Michigan state legislature shift may impact environmental policy
In January, Michigan Democrats will take control of the state House and Senate in what’s been called a historic power shift, but the new makeup of the legislature may also have impacts on environmental policy.
Environmental policy is not always motivated by partisan affiliations. Issues involving water infrastructure have received bipartisan support in the past, but a blue state legislature may spur more action on environmental initiatives.
Nick Dodge is with the Michigan League of Conservation Voters (MLCV). The MLCV endorsed 69 candidates who recently won seats in the state legislature. Dodge said he’s hopeful these lawmakers can make environmental issues a priority.

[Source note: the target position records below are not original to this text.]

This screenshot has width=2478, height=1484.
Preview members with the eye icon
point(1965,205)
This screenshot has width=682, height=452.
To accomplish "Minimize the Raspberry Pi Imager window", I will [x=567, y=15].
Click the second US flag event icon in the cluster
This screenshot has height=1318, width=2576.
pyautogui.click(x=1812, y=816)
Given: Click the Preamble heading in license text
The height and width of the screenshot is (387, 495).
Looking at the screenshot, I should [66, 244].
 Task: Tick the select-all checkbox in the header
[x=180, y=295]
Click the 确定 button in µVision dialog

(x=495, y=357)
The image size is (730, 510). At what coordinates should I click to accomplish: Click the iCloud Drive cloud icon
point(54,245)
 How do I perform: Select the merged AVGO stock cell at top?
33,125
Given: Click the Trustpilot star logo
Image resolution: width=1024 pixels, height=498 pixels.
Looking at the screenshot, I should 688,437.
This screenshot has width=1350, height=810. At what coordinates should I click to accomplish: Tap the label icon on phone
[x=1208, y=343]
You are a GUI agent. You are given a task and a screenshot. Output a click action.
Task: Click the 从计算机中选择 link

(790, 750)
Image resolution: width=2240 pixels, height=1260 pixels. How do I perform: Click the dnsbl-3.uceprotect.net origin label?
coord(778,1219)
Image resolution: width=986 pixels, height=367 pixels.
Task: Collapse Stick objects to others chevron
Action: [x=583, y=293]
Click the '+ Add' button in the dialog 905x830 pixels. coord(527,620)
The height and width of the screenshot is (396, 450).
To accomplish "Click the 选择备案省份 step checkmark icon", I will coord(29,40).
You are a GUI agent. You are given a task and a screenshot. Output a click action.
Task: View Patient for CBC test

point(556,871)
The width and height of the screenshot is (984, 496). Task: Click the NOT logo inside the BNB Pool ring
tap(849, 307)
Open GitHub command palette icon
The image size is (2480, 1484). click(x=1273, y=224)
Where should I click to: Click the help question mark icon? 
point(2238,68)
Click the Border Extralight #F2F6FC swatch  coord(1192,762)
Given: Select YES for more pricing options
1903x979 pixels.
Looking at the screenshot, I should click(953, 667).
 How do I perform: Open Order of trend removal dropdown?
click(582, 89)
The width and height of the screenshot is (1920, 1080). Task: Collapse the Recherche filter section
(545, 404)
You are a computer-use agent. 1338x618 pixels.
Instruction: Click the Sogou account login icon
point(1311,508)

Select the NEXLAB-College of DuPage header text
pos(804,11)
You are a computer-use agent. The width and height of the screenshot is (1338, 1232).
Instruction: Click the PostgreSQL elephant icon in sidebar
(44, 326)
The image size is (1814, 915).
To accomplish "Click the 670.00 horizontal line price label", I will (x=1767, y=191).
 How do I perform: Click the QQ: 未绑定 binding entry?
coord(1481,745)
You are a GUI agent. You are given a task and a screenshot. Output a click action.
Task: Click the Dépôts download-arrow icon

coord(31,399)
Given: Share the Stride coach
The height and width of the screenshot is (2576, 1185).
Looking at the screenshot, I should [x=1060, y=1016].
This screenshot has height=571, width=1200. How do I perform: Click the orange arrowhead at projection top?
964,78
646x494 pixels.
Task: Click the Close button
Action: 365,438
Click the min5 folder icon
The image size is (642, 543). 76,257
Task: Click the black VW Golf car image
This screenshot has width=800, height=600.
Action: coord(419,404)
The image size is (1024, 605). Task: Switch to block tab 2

“Environmental policy has not been really viewed in the lens that it should be,” Dodge said. “It's about human health, and so I think that this newly elected legislature - and we're going to be working with them on this - will address these issues with that frame.
With the help of federal funding and political will, Dodge said Michigan has an opportunity to address contamination, environmental injustice and climate change through the MI Healthy Climate Plan, as well as strengthen polluter pay laws.
Dodge said environmental policy has not always been a priority with a Republican-majority legislature, but he said voters have shown in this recent election they want lawmakers who are focused on clean drinking water, protecting the Great Lakes and supporting public health initiatives.
“These are issues that are everyday issues for people and issues that go across partisan lines,” Dodge said. “Enacting policies that are protective of our environment and our health [is] good for everyone in Michigan, not just Democrats or Republicans.”